The Kids Are Fine

It’s no secret that Connor has been sneaking into our bed at night. We will be sleeping blissfully only to have a pair of little feet jabbing into one of our backs like he’s running fast down a dirt path. Or he will suddenly flop perpendicular across us, forming a human H that pushes the boundaries of our mattress. Or he will suddenly gurgle a repeating round of words; I think this morning it was something about Lightning McQueen or dinosaurs or jello – something that he really digs these days. It’s exhausting and frustrating and some days downright infuriating. Yet, the thought of him not doing those things scares me. I put off his first haircut for as long as I could because that initial trim turned him into a little boy. Not having him show up in our bed feels akin to that. A milestone. A frightening, saddening, bridge moving us further away from the oneness of pregnancy to the unknown of independent independence. In the morning he’s so sweet and soft. In the morning I haven’t lost my patience. I haven’t had to tell him for the tenth time to stop shoving his brother’s head into the floor, stop slowly pushing into Ike like a bulldozer waiting for his head to thonk on the floor, or to stop goddamn running away from me when I just need to put on his sock.


I like our mornings together because there is so little time that is just for Connor and I without me feeling pulled in several different directions.
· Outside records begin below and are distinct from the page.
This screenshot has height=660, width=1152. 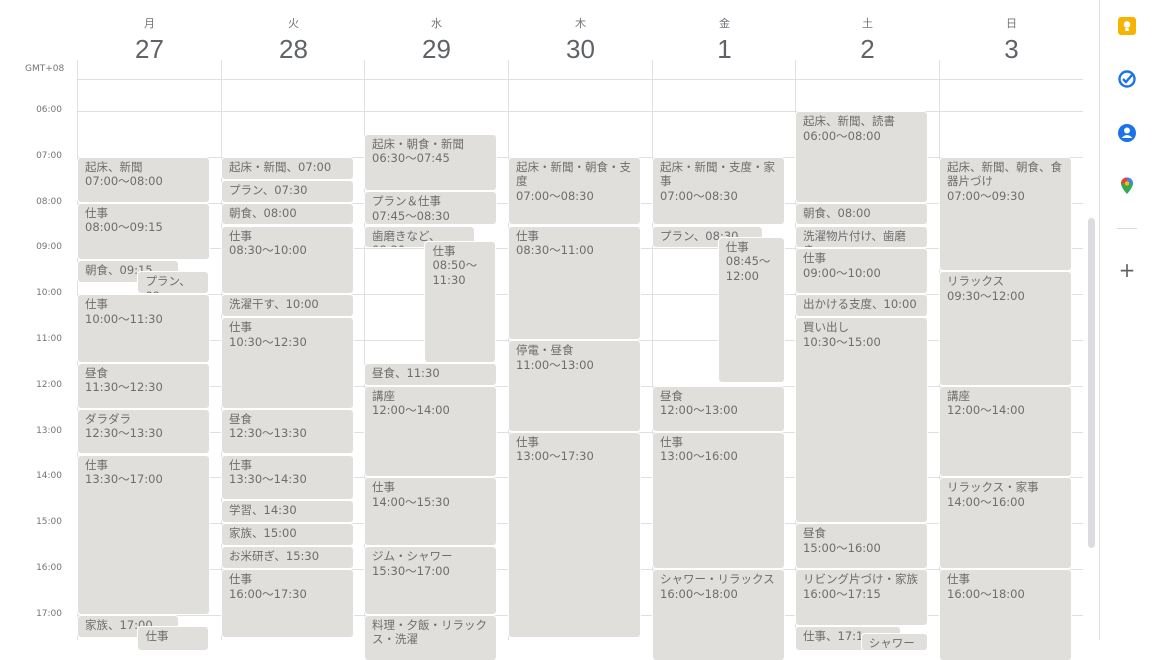 What do you see at coordinates (144, 328) in the screenshot?
I see `calendar-event: 仕事 10:00〜11:30` at bounding box center [144, 328].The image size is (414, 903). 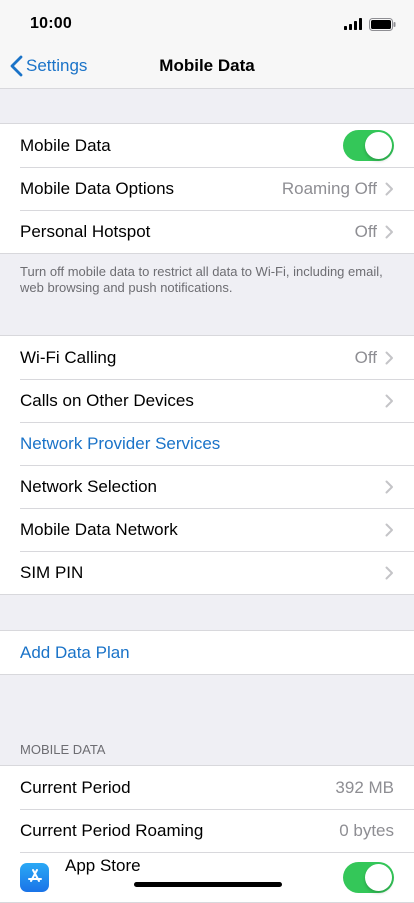 I want to click on cellular-signal-icon, so click(x=353, y=24). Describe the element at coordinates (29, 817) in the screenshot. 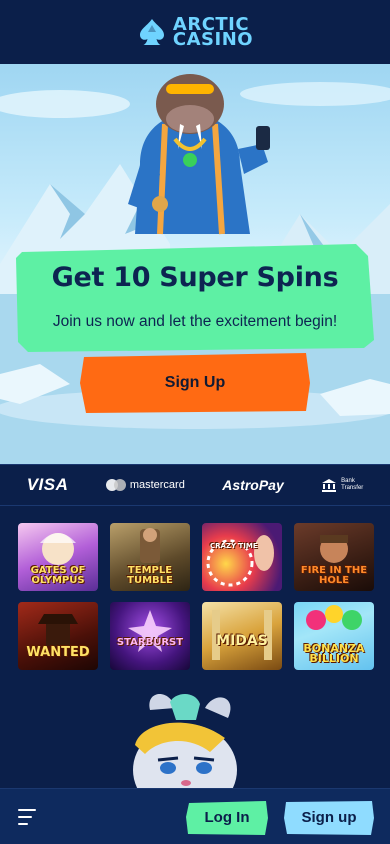

I see `menu-icon` at that location.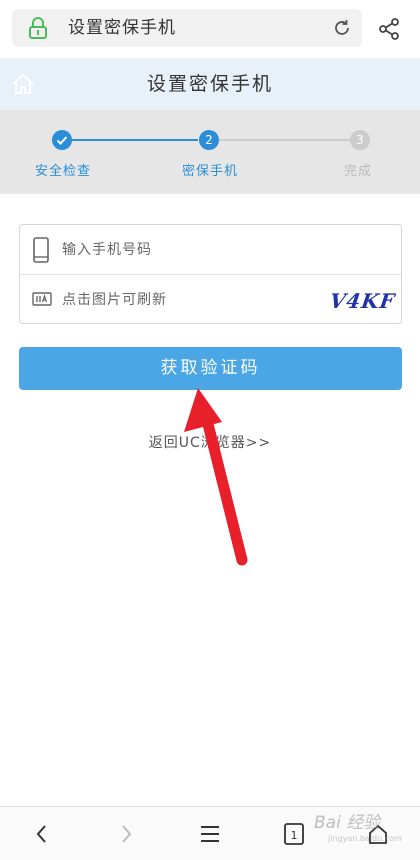  I want to click on url-field: 设置密保手机, so click(187, 28).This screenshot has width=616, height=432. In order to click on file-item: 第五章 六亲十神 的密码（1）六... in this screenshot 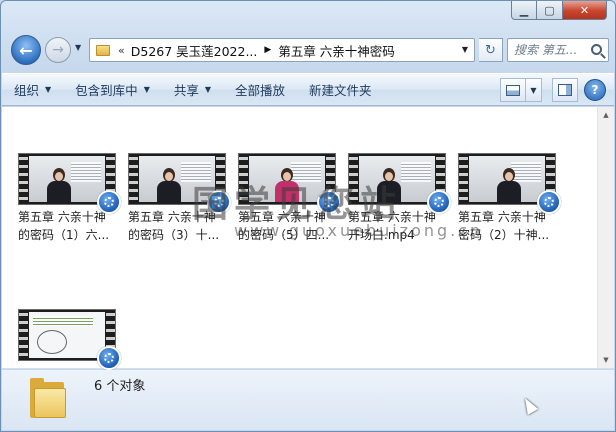, I will do `click(70, 198)`.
I love the mornings where I can slip my arm out from under his head and putter around the kitchen in complete silence. The minutes that I have to myself in the house are few. But I also adore those mornings when he pops out of bed the moment I sit up, enthusiastically hopping into my arms after I ask him if he wants to help make coffee. If we’ve both gotten decent sleep, those mornings usually carry on into good days. And even though I may not have time to play “Dinosaurs and the King” with him, his world doesn’t fall apart. We like each other on those mornings.


On more rare mornings after I fixed Ike’s bottles and the coffee is percolating, if everyone is still asleep but I hear Ike stirring, I’ll gently slide his door open and spend a few quiet, Lenny-filled moments with him. These moments truly feel like stolen ones. I lay on the floor and let him crawl on me like a puppy, drooling in my face like the same. Poor Ike, my forgotten child, the one left to raise himself while Z and I try to keep up with Connor. To this day, Connor sits in our laps while we read him story after story. Ike wants to be raised differently. He rather be sung to, danced with, thrown in the air and demon dropped to the ground. Any attempts to read him a bedtime story wind up with him face-planting into the window because he inevitably crawls out of our laps and tries to get behind the curtains. He isn’t Connor, and as much as I love that kid I’m thankful for Ike’s Ike-ness. He has no idea what a favor he’s done for all of us by trying to stop all comparisons with his brother from the get-go.

It sometimes feels like a love affair – spending time with Connor feels like cheating on Ike, spending time with Ike can feel like cheating on Connor. I feel that phase fading, though. We can spend time all together after work doing things that all of us can participate in, even if it is putting the boys in a laundry basket and pulling them around the house. Ike can be part of that. Connor can be part of that. The aching muscles in my back and arms are definitely a part of that. We can be exhausted and grumpy and tired and joyous all together, even if Z and I are more of some of those things after the boys go to bed. I’m not sure what I’m getting at. Maybe just that it’s all ok. The exhaustion and the frustration, the “I have no idea what I’m doing,” the “I’m a horrible parent,” the kids sleeping in our bed, the “let’s skip the shower tonight” days,they all end up ok. The kids will be fine. The kids are fine. We’re doing good.